Bulk-Heterojunction Solar Cells with Benzotriazole-Based Copolymers as Electron Donors: Largely Improved Photovoltaic Parameters by Using PFN/A1 Bilayer Cathode

Three benzotriazole (BTA)-based conjugated polymers PF-DTBTA, PCz-DTBTA, and PPh-DTBTA, with electron-donating segments of fluorene, carbazole, and dialkoxybenzene, respectively, were successfully synthesized as new polymeric donors in bulk-heterojunction (BHJ) photovoltaic cells (PVCs). All the copolymers exhibited good solubility in common organic solvents and good thermal stability. The optical band gaps for PF-DTBTA, PCz-DTBTA, and PPh-DTBTA are 2.24, 2.18, and 1.87 eV, respectively. The HOMO levels for PF-DTBTA, PCz-DTBTA, and PPh-DTBTA are -5.67, -5.54, and -5.20 eV, respectively, which were determined by the electron-donating segments. The LUMO levels for PF-DTBTA, PCz-DTBTA, and PPh-DTBTA are -3.43, -3.36, and -3.33 eV, respectively, which were mainly dominated by the BTA unit. For a blend ratio of polymer:PCBM = 1:2, BHJ PVCs with Al cathode displayed power conversion efficiencies (PCE) of 0.9%, 1.51%, and 1.16% for PF-DTBTA, PCz-DTBTA, and PPh-DTBTA, respectively. Alcohol-soluble poly[(9,9-diocty1-2,7-fluorene)-alt-(9,9-bis(3'-(N,N-dimethylamino)propyl)-2,7-fluorene)] (PFN) was selected for cathode modification.

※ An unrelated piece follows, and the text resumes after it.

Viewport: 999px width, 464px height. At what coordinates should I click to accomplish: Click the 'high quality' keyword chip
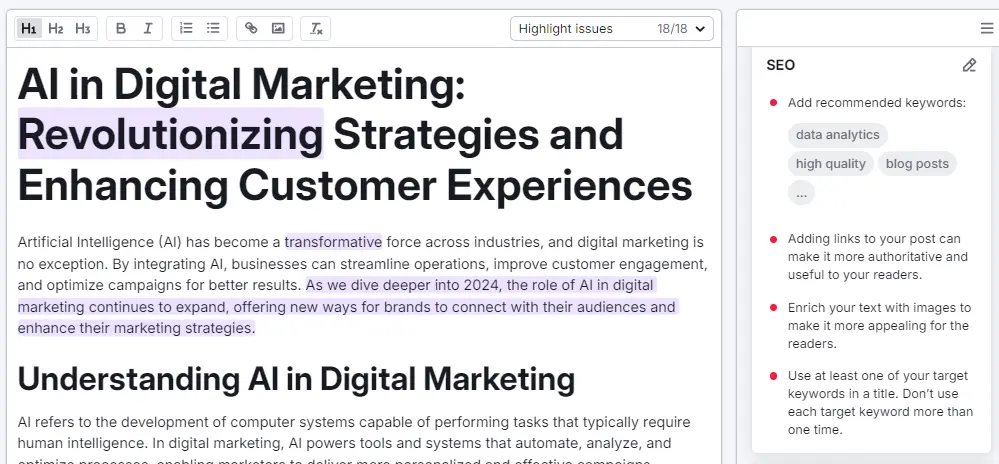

For BHJ PVCs with PF-DTBTA and PCz-DTBTA as the donors, open-circuit voltages (V-oc,) of the PVCs could all be elevated with the PFN/Al bilayer cathode, whereas no such improvements were found for PVCs with PPh-DTBTA as the donor. The behaviors could be attributed to the different V-oc losses when using Al cathode. Using PFN/Al bilayer cathode could also improve short-curcuit current and fill factor for the three BTA-based copolymers. The N-N interactions between the BTA-based polymers and the PFN may modify interfacial contact, resulting in enhancement of the electron extraction from the acceptor phase to the cathode and decreasing hole-electron recombination in the active layer. Consequently, PFN/Al bilayer cathode elevated PCE values to 1.3%, 2.75%, and 1.39% for PF-DTBTA, PCz-DTBTA, and PPh-DTBTA, respectively. The most significant increasing of PCE with a calculated value of 80% was found for PCz-DTBTA as the donor, and this might be related to the additional N-N interactions between the carbazole segments and the PFN. The results would supply useful information to understand the contribution of an interfacial layer on the photovoltaic performance. Our results also suggest that the bilayer cathode would have great potential to elevate PCE of BHJ PVCs.